TRENOS Metrics Snapshot
Metric | Assessment |
Chemical Reduction Potential | Significant |
Commercial Deployment | Underway |
Labour Efficiency | Strong |
Consumer Alignment | High |
Scalability | Expanding |
Regulatory Complexity | Moderate |
Long-Term System Impact | Potentially Transformational |
Long Play - The Chemical Cost of Food - How UV Light Is Killing The Nasties
The most important number in this story is not the number of robots.
It is 3.7 billion kilograms.
That is the estimated volume of pesticide active ingredients applied globally each year to protect food production systems. The figure highlights the scale of agriculture's dependence on chemical intervention.

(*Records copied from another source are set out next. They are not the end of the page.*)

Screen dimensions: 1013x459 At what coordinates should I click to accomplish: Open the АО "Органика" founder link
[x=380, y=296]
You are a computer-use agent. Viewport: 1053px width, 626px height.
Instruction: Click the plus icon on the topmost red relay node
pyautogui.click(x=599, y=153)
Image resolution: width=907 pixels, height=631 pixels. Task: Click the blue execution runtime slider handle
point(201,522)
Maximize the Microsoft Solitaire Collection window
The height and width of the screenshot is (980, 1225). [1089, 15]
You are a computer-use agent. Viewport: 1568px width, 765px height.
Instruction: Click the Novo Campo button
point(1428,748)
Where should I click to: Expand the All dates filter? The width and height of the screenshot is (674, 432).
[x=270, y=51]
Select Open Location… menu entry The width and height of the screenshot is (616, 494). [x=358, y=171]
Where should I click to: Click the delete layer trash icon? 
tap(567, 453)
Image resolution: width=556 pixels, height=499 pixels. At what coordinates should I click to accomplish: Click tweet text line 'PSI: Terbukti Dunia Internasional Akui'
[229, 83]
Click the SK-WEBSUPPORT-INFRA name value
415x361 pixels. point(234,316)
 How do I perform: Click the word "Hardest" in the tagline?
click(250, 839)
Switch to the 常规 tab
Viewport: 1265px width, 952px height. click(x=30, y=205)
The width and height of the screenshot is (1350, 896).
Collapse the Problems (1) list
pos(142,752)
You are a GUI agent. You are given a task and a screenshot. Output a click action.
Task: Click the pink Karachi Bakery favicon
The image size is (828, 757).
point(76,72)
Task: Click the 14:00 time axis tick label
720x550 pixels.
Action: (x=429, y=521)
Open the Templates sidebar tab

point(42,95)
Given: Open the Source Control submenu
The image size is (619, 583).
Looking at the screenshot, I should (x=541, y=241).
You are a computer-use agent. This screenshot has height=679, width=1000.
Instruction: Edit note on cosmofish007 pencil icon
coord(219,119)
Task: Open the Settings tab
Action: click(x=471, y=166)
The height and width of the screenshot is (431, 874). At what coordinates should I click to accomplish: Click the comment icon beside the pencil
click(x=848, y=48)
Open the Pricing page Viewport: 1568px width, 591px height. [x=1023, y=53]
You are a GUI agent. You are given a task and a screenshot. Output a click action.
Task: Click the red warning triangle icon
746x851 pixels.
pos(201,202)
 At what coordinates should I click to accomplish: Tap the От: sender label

At the same time, researchers estimate 385 million cases of unintentional pesticide poisoning annually worldwide, with approximately 11,000 associated deaths. While direct causation is often complex and varies by circumstance, these numbers illustrate the ongoing human dimension of chemical-intensive agriculture.
This is where autonomous UV-C systems become strategically interesting.
Rather than simply replacing one product with another, they shift the underlying operating model. The input is no longer a manufactured chemical. The input becomes energy, intelligence and precision.
The implications reach beyond strawberries, vegetables or horticulture.
If similar systems can be applied across multiple crop categories, agriculture begins transitioning from a chemistry-based paradigm toward an intelligence-based paradigm.
The long-term winners may not be those producing more chemicals, but those producing better outcomes with fewer inputs.
For food-exporting nations such as New Zealand, the opportunity is equally clear. A future premium food system may derive value not only from what is produced, but from what no longer needs to be applied.